Agar Tetap Berkuasa, Netanyahu Perpanjang Genosida di Gaza

Timur Tengah58 Dilihat

Tel Aviv – Sebuah investigasi oleh The New York Times mengungkapkan bahwa Perdana Menteri Israel Benjamin Netanyahu telah memperpanjang genosida Gaza untuk tetap berkuasa dan menghindari potensi tuntutan pidana.

Dalam laporan yang diterbitkan pada Sabtu (12/7/2025), The New York Times  menyimpulkan bahwa setelah Hamas melancarkan Operasi Banjir Al-Aqsa yang mengejutkan terhadap entitas Zionis sebagai tanggapan atas kampanye pertumpahan darah rezim tersebut selama puluhan tahun terhadap warga Palestina pada bulan Oktober 2023, banyak yang percaya hal itu akan menandai berakhirnya karier politik Netanyahu.

Asumsi yang tersebar luas, menurut laporan itu, adalah bahwa perang akan berakhir pada awal tahun 2024, pemerintahan koalisinya akan runtuh, dan ia akhirnya akan menghadapi konsekuensi atas kegagalan keamanan yang dahsyat.

Sebaliknya, Netanyahu memanfaatkan perang untuk meningkatkan peruntungan politiknya, pertama hanya untuk bertahan hidup dan kemudian untuk menang dengan caranya sendiri.

Pada April 2024, Netanyahu dilaporkan hampir menyetujui kesepakatan gencatan senjata selama enam minggu yang dapat membebaskan lebih dari 30 tawanan Hamas. Kesepakatan ini juga akan membuka pintu bagi diskusi tentang perjanjian perdamaian yang langgeng dengan Hamas.

Namun, Netanyahu tiba-tiba mengubah pendiriannya setelah menteri keuangan Bezalel Smotrich—seorang garis keras sayap kanan yang menganjurkan pembentukan pemukiman Israel di Gaza dan pendudukan Gaza—mengancam akan menarik diri dari pemerintahan koalisi jika kesepakatan gencatan senjata disetujui.

Tindakan seperti itu akan menghancurkan koalisi dan memaksa diadakannya pemilihan umum baru, yang menurut jajak pendapat saat itu akan dimenangkan oleh Netanyahu.

“Saya ingin Anda tahu bahwa jika perjanjian penyerahan seperti ini diajukan, Anda tidak lagi memiliki pemerintahan,” kata Smotrich. “Pemerintahan sudah tamat.”

Menurut  Times,  Netanyahu membuang usulan gencatan senjata dan terus melanjutkan perang hingga hari ini.
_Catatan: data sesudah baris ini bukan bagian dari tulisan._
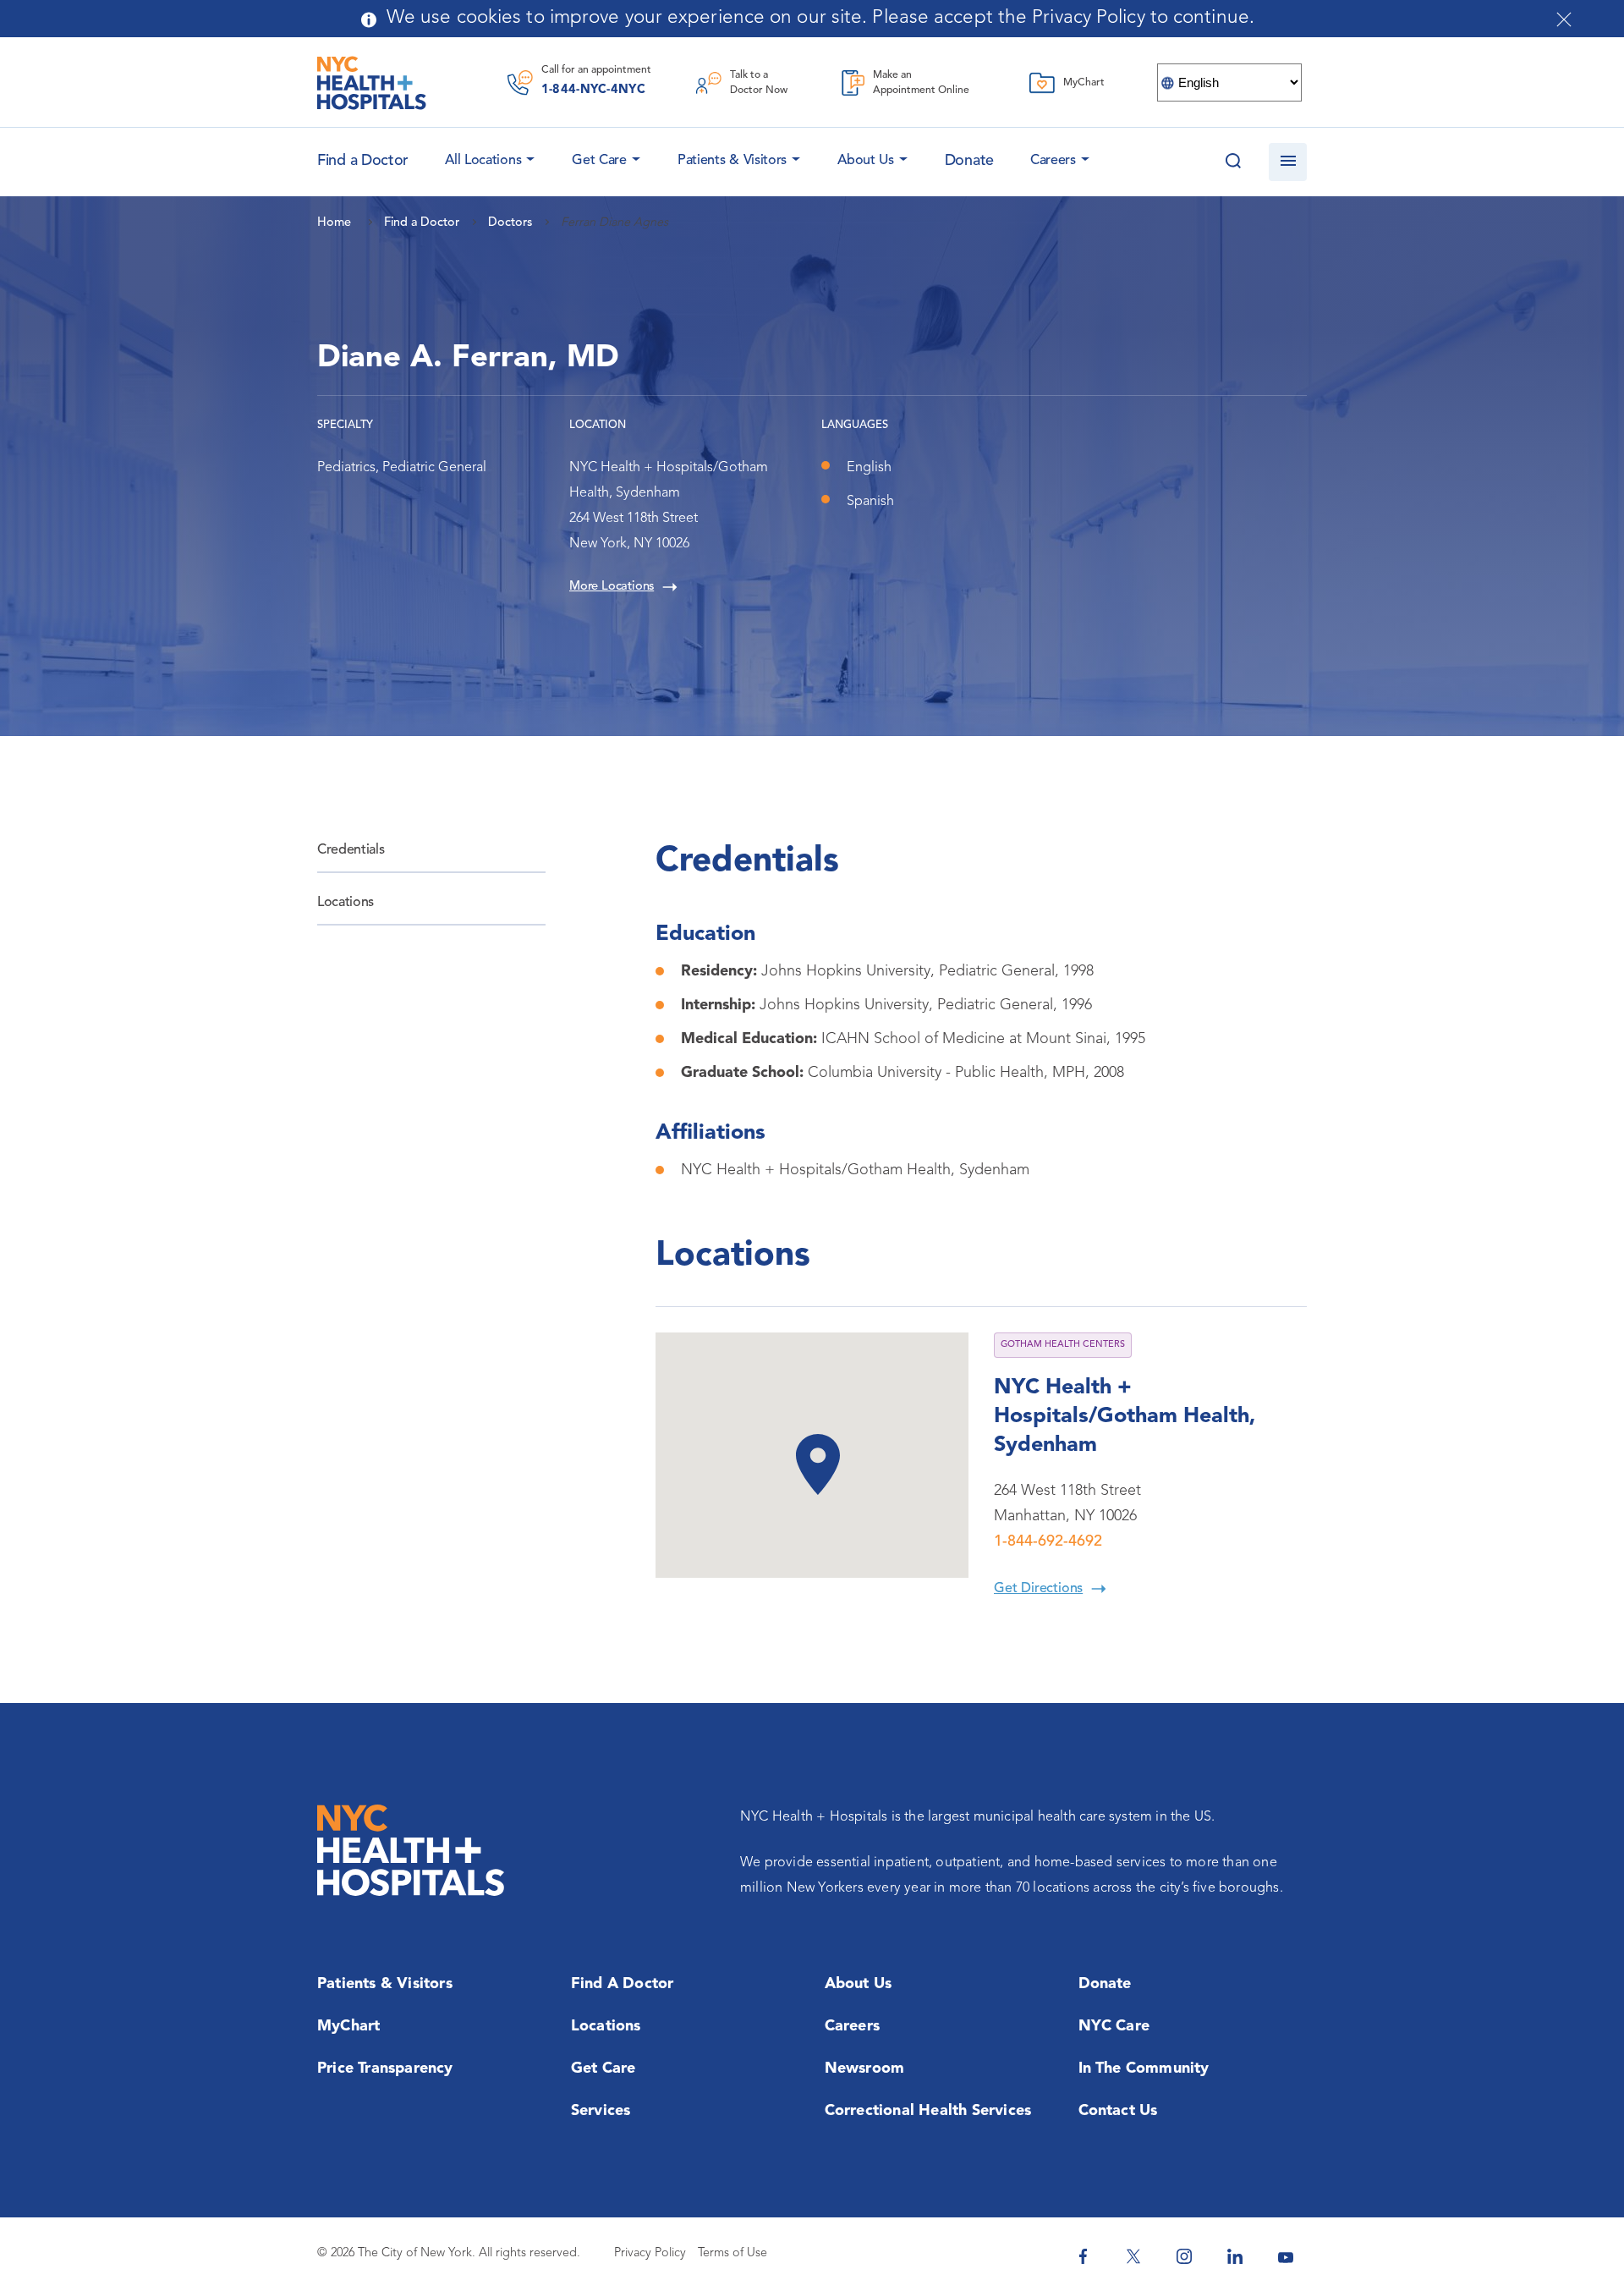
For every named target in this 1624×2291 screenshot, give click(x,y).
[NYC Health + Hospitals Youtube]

Laporan tersebut menguraikan bagaimana pejabat AS mencoba meyakinkan Netanyahu bahwa menyetujui gencatan senjata pembebasan tawanan akan meningkatkan kedudukan politiknya, dengan mengutip jajak pendapat yang menunjukkan lebih dari 50% di antara pemilih Israel.

Netanyahu dilaporkan menepis argumen tersebut, dan mengatakan kepada para penasihatnya, “Tidak 50% pemilih saya,” yang menyiratkan bahwa para pemilihnya menentang kesepakatan tersebut.

Meskipun tuduhan korupsi terus berlanjut terhadapnya dan hampir dua tahun telah berlalu sejak perang, Netanyahu tetap memiliki posisi yang baik untuk tetap berkuasa hingga pemilihan umum berikutnya, yang harus diadakan pada bulan Oktober 2026.

Serangan berdarah rezim Israel di Gaza sejauh ini telah menewaskan 57.762 warga Palestina dan melukai 137.656 lainnya, menurut kementerian kesehatan.

Rakyat Gaza juga menderita kekurangan pangan parah, banyak di antara mereka yang terpaksa mengambil risiko ditembaki oleh pasukan Israel hanya karena sedang mengantre untuk mendapatkan bantuan kemanusiaan.

Pengadilan Kriminal Internasional (ICC) mengeluarkan surat perintah penangkapan terhadap Netanyahu dan mantan menteri urusan militernya, Yoav Gallant, atas kejahatan terhadap kemanusiaan dan kejahatan perang terkait dengan genosida yang sedang dilakukan Israel terhadap warga Palestina di Jalur Gaza.

Namun di tengah semua kekacauan itu,  Times  melaporkan, satu keuntungan yang tak terbantahkan tetap ada bagi pemimpin Israel: kelangsungan hidup politiknya.